I will be a bit adventurous to answer the proposed question of “Where will printing go?”. Technology is miniaturising things to an extent that even circuits are printed on inks. The revolution in books would come when there is a micro-chip embedded in the printed book, which allows the reader to switch between various output options, print, audio book and e-book. Thus, if I buy a book and I am a print lover, I can read the printed book; if I want to listen to it, it talks to me; and with the advent of flexible displays and such, it can transform into an e-book. Maybe that is the line of future, for publishing to survive.

To give an example, my book Let’s kill Gandhi, printed in 2007, is a 1,000-page book that gives you physical exercise because of the weight, which an e-book could never give. That is the kind of technology Bapu would endorse. He was not against technology. He always promoted technology that made people more efficient. He was only against technology which replaced humans. I think, if this kind of technology is developed, it can be endorsed in the Gandhian manner.

If he hadn’t become a lawyer, if he hadn’t become a freedom fighter, Bapu would have ended up becoming India’s biggest publisher.

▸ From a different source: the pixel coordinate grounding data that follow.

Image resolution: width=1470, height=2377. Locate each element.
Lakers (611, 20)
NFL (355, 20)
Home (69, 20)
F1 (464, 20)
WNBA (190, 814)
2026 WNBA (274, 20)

Tushar Gandhi is the great-grandson of Mahatma Gandhi and the son of journalist Arun Manilal Gandhi. He is the author of the book, Let’s Kill Gandhi. He runs the Mahatma Gandhi Foundation and he is the Goodwill Ambassador of the Intergovernmental Institution for the use of Micro-algae Spirulina Against Malnutrition, IIMSAM. He is a peace activist and has worked against Child Trafficking.
 
Tushar Gandhi spoke on 6 November on day one of the Print Fair at Max Mueller Bhavan; where he was special guest who launched PrintWeek India’s Book Special along with Ramdas Bhatkal, founder and managing director of Popular Prakashan.